• MATERIAL PROVIDED:
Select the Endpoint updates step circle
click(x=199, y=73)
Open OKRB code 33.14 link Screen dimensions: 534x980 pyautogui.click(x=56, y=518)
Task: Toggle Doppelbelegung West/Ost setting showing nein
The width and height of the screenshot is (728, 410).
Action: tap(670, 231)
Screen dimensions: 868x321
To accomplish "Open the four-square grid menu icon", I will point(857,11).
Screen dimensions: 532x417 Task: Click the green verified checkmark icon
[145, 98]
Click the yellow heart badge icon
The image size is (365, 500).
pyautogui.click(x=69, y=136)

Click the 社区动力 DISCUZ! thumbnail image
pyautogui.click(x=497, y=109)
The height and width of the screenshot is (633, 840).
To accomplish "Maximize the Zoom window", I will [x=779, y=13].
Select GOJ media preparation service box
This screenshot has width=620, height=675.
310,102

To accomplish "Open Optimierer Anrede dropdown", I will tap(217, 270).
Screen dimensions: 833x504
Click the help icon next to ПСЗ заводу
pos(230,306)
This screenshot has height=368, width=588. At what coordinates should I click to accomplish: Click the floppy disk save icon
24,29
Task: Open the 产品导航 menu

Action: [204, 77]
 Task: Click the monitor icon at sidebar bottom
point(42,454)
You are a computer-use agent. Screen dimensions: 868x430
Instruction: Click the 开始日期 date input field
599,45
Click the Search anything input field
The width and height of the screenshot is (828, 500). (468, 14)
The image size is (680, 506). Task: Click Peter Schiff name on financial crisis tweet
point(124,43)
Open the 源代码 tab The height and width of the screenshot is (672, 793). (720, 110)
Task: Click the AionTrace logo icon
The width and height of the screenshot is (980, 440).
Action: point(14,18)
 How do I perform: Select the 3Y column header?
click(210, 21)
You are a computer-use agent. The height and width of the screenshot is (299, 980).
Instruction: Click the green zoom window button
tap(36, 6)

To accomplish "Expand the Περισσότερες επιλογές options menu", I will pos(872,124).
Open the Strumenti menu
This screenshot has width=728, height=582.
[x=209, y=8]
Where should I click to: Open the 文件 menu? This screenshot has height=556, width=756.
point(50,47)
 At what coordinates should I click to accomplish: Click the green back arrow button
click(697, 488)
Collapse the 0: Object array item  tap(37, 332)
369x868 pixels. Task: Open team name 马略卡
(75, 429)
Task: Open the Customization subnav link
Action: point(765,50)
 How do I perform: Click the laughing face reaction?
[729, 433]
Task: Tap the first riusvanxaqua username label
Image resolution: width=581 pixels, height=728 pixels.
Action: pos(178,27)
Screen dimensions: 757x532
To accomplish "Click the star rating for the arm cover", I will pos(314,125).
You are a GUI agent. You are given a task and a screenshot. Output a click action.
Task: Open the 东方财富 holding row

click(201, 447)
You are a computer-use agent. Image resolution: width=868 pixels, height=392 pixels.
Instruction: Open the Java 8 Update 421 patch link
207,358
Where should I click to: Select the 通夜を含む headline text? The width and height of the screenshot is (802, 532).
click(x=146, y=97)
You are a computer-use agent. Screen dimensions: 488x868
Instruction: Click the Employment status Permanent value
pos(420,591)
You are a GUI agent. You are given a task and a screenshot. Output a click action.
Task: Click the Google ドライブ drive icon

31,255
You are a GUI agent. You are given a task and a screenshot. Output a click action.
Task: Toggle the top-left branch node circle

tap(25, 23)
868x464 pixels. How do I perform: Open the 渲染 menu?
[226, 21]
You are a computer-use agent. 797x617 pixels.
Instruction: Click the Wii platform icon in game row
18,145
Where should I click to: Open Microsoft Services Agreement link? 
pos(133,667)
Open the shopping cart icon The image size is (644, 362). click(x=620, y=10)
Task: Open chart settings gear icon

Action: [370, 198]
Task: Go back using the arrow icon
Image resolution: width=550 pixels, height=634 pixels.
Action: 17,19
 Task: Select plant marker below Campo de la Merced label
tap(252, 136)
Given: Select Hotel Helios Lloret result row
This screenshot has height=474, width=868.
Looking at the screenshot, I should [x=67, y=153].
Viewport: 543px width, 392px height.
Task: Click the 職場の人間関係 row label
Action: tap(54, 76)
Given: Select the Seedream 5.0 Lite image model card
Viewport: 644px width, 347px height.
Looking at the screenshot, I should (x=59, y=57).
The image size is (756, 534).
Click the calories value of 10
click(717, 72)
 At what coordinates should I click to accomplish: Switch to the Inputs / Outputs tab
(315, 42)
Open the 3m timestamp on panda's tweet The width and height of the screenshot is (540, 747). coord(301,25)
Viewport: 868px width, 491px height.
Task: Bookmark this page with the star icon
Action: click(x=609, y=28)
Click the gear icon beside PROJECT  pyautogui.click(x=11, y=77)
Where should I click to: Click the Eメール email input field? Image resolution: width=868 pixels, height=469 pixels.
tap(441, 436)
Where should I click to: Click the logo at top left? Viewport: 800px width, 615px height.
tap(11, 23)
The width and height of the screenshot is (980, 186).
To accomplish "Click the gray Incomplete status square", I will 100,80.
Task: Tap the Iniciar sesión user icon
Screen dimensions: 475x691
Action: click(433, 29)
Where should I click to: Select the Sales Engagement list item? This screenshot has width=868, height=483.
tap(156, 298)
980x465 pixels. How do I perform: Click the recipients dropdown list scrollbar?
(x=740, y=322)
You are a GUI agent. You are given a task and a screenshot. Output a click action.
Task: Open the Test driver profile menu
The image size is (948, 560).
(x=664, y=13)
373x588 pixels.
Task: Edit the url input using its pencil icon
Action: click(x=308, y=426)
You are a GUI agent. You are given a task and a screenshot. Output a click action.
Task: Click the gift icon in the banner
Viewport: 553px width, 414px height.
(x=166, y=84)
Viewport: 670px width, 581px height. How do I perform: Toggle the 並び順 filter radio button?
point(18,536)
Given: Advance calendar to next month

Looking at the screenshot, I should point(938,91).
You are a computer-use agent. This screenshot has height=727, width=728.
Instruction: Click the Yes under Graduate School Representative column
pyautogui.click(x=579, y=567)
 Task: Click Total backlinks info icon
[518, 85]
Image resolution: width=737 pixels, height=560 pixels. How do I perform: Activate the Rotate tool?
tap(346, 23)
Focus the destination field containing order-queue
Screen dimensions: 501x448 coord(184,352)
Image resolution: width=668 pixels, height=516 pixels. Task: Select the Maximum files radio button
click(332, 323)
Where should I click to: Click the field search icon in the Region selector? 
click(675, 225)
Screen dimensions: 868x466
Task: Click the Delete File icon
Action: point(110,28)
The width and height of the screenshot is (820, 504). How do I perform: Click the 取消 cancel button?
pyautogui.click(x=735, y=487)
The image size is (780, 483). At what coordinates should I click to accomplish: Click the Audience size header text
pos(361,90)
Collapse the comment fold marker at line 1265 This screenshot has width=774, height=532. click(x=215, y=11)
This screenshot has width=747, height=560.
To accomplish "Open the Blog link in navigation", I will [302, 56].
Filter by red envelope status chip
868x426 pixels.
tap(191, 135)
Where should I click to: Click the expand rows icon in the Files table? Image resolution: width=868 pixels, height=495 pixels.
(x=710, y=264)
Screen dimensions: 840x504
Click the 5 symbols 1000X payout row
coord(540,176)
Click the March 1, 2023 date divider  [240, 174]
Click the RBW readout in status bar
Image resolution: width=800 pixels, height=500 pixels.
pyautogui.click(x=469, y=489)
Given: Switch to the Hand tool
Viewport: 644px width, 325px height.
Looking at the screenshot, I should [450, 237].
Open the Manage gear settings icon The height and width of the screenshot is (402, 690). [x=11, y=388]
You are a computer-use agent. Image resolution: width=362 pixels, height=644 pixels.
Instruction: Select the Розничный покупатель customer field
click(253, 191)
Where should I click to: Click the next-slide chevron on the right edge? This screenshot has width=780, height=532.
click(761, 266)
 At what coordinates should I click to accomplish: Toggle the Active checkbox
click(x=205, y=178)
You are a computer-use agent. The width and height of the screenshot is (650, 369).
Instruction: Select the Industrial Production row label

• ACTION ITEM: Look back at the entries above and repeat, unchanged, every line from the line holding "You are a computer-use agent. The height" through the line holding "Collapse the 0: Object".

• REPLY TO THE TASK:
You are a computer-use agent. The height and width of the screenshot is (299, 980).
Instruction: Click the green zoom window button
tap(36, 6)

To accomplish "Expand the Περισσότερες επιλογές options menu", I will pos(872,124).
Open the Strumenti menu
This screenshot has width=728, height=582.
[x=209, y=8]
Where should I click to: Open the 文件 menu? This screenshot has height=556, width=756.
point(50,47)
 At what coordinates should I click to accomplish: Click the green back arrow button
click(697, 488)
Collapse the 0: Object array item  tap(37, 332)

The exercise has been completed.